OK, it is late Friday afternoon, work is done for the day. We are just
sitting around shooting the breeze. So while we were downing a few
brewskies I thought I would do something constructive and take another look
at the line-cone intersection problem (some tasks just worm their way into
my brain and do not let go).

I have attached my best attempt at a solution to the problem as a text file
(due to the formatting of various newsreaders I though it might be easier to
follow the math in this format).

My approach was to set up two simultaneous equations and solve them using
parametric equations. However, I am sure that Jeff's matrix algebra
approach also has validity. Essentially I solve for a parametric 't' value
that can be scaled along the vector to get the solution.

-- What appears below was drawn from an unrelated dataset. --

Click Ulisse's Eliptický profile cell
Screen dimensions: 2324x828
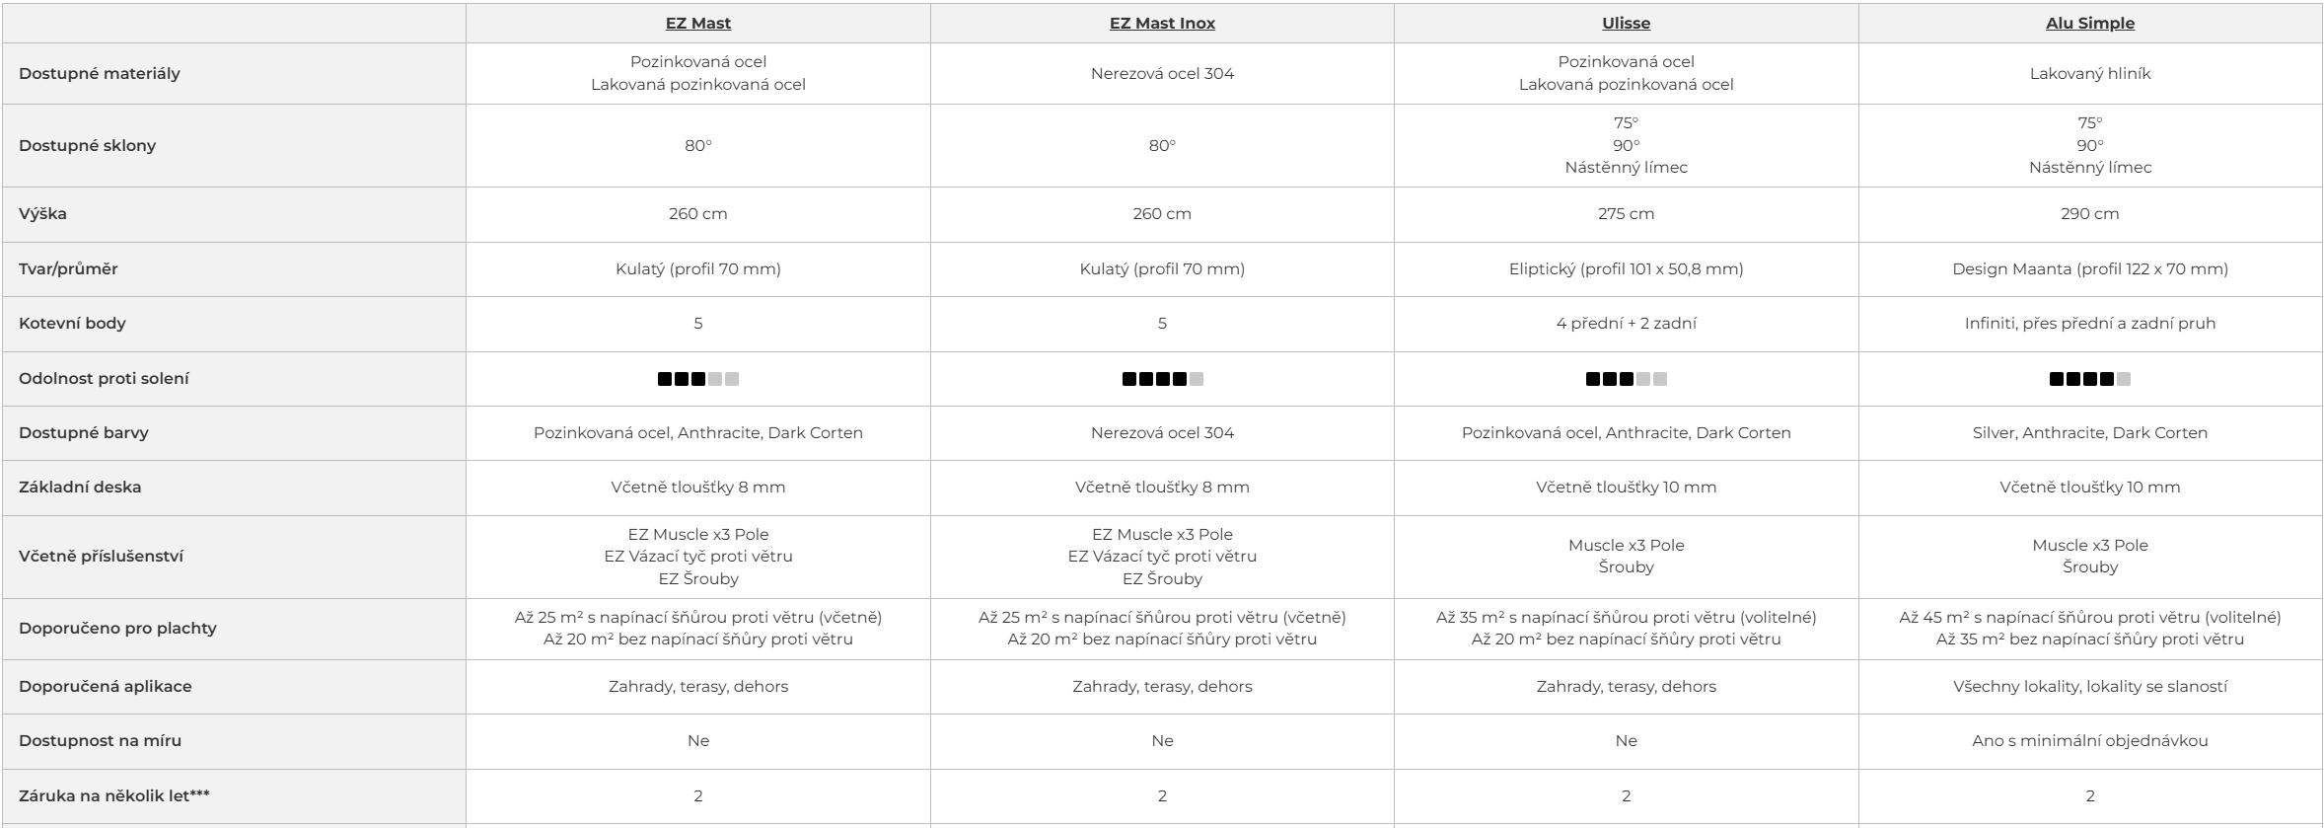tap(1626, 269)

I coded the intersection solution equations into a simple test program, and
input Mal's data to find a solution ( I do not trust myself with adding,
subtracting, multiplying, and dividing). There actually were two solutions,
one very very close to Mal's and a second one along the vector and left of
the vector origin.

Again, I have not done any further testing, and (1) it is late Friday and I
am drinking beer and (2) it has been 35 years since I took an analytic
geometric class. I would like to think math skills are analogous to riding a
bike, but that is probably just wishful thinking. So ... check the math,
double-check the math, check the solution, check the solution on other data,
and remember I am responsible for NOTHING. If it works it works, if it
doesn't it doesn't.

sc



Jeff Spannbauer wrote in message
news:B9D958A758E991D69285C000BDE00B3C@in.WebX.maYIadrTaRb...
>
>
> The solution is the intersection of a line and a cone

Thanks Steve
But, where can I find your solution ?

practical application for those who were curious
Existing road running from A-B at 2%
Need to create an access to a new site point C, at 3%
Find the optimal location for the intersection.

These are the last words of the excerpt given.